Document text
- Origin: Sydney, New South Wales, Australia
- Genres: Power pop
- Years active: 1978–1984
- Label: Deluxe
- Members: Graham `Buzz' Bidstrup John Bliss Craig Bloxom Russell Handley Annalisse Morrow Chris Morrow Marty Newcombe Colin Newham Marcus Phelan Gary Roberts Simon Vidale

= The Numbers (band) =

Australian power pop band

The Numbers were an Australian power pop band formed by siblings Annalisse (bass guitar, lead vocals) and Chris Morrow (lead guitar, lead vocals) in early 1978. They issued two studio albums, The Numbers (October 1980), which peaked at No. 29 on the Kent Music Report Albums Chart, and 39.51 (April 1982). The group disbanded in 1984; the Morrows formed another band, Maybe Dolls, in 1991.

== History ==

The Numbers were formed early in 1978 in Sydney by Annalisse Morrow on bass guitar and lead vocals and her elder brother, Chris Morrow on lead guitar and lead vocals; they were joined by Marty Newcombe on drums. Australian musicologist, Ian McFarlane, observed that they "emerged from the post-punk Sydney scene with a clean sound and a strong sense of direction. In spite of a regular touring schedule and a brace of accessible pop releases, the band never made the commercial breakthrough for which they so vigorously strived."

In January 1979 Newcombe was replaced on drums and percussion by Simon Vidale. The group supported the Australian leg of a tour by British group XTC. The Numbers released their debut three-track, extended play, Govt. Boy, on the Local Records label in September. All the tracks were written or co-written by Chris. McFarlane writes that it "featured three dazzling blasts of tough guitar pop reminiscent of The Jam or The Buzzcocks."

Brief 1
Rewrite the stretch of the records from the line containing "This screenshot has width=2560, height=1307." through the line containing "pos(1099,160)", keeping every line, requests included, but raise each coordinate in the answers by 8.
The records have no connection to the article on The Numbers.

Entries shown
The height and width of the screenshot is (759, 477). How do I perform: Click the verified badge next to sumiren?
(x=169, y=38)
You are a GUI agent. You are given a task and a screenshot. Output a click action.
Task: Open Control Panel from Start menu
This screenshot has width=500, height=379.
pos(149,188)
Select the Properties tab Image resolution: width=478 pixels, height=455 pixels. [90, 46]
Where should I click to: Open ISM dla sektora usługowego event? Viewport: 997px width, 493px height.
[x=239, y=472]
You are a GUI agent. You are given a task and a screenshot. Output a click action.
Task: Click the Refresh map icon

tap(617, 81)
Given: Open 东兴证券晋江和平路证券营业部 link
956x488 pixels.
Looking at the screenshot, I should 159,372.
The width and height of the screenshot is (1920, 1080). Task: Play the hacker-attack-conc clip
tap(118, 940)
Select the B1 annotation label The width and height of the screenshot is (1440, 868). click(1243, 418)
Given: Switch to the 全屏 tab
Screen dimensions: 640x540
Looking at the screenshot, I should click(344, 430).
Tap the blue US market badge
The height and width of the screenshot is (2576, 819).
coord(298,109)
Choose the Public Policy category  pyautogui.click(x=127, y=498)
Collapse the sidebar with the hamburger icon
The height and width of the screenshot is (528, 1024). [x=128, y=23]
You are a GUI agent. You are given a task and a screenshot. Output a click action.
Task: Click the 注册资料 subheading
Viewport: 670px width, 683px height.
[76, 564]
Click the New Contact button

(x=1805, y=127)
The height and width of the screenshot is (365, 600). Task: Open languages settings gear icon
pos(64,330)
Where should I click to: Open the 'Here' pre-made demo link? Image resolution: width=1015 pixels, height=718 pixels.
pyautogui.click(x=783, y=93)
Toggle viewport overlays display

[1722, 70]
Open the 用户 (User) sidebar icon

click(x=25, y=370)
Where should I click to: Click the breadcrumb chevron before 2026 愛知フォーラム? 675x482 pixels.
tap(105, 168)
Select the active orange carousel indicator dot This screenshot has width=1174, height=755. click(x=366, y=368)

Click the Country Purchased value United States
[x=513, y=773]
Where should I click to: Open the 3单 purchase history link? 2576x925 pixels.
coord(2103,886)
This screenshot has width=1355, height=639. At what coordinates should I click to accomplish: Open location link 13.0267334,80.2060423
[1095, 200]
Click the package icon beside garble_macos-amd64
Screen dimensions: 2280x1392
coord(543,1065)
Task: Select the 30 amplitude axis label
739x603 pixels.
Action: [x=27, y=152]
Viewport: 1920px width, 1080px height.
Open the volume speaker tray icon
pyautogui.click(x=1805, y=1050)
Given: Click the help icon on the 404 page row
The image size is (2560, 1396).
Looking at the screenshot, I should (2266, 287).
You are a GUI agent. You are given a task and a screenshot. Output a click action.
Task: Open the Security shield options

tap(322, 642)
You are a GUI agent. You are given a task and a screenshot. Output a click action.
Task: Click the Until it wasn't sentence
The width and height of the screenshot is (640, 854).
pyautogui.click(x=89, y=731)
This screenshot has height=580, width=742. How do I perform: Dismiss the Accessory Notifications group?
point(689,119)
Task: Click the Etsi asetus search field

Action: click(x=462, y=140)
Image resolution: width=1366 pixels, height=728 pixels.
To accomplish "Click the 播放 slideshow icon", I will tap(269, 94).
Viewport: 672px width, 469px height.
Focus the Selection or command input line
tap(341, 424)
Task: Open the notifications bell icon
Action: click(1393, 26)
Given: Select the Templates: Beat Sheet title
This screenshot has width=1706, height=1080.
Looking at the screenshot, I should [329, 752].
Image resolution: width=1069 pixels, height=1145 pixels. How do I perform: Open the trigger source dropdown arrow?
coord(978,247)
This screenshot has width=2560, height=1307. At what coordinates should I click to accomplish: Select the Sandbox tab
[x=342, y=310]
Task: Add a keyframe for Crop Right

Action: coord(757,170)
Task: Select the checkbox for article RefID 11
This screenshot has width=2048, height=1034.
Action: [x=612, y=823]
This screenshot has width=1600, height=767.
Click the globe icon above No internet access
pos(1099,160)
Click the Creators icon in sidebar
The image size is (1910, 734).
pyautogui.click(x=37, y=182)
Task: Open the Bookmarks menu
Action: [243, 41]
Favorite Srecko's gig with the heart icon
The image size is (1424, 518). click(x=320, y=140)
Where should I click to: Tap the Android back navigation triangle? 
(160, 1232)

Brief 2
Copy out the full article on The Numbers, unchanged.

Exercise answer 1
This screenshot has width=2560, height=1307. At what coordinates should I click to accomplish: Select the Sandbox tab
[x=350, y=318]
Task: Add a keyframe for Crop Right

Action: coord(765,178)
Task: Select the checkbox for article RefID 11
This screenshot has width=2048, height=1034.
Action: [x=620, y=831]
This screenshot has width=1600, height=767.
Click the globe icon above No internet access
pos(1107,168)

Exercise answer 2
- Origin: Sydney, New South Wales, Australia
- Genres: Power pop
- Years active: 1978–1984
- Label: Deluxe
- Members: Graham `Buzz' Bidstrup John Bliss Craig Bloxom Russell Handley Annalisse Morrow Chris Morrow Marty Newcombe Colin Newham Marcus Phelan Gary Roberts Simon Vidale

= The Numbers (band) =

Australian power pop band

The Numbers were an Australian power pop band formed by siblings Annalisse (bass guitar, lead vocals) and Chris Morrow (lead guitar, lead vocals) in early 1978. They issued two studio albums, The Numbers (October 1980), which peaked at No. 29 on the Kent Music Report Albums Chart, and 39.51 (April 1982). The group disbanded in 1984; the Morrows formed another band, Maybe Dolls, in 1991.

== History ==

The Numbers were formed early in 1978 in Sydney by Annalisse Morrow on bass guitar and lead vocals and her elder brother, Chris Morrow on lead guitar and lead vocals; they were joined by Marty Newcombe on drums. Australian musicologist, Ian McFarlane, observed that they "emerged from the post-punk Sydney scene with a clean sound and a strong sense of direction. In spite of a regular touring schedule and a brace of accessible pop releases, the band never made the commercial breakthrough for which they so vigorously strived."

In January 1979 Newcombe was replaced on drums and percussion by Simon Vidale. The group supported the Australian leg of a tour by British group XTC. The Numbers released their debut three-track, extended play, Govt. Boy, on the Local Records label in September. All the tracks were written or co-written by Chris. McFarlane writes that it "featured three dazzling blasts of tough guitar pop reminiscent of The Jam or The Buzzcocks."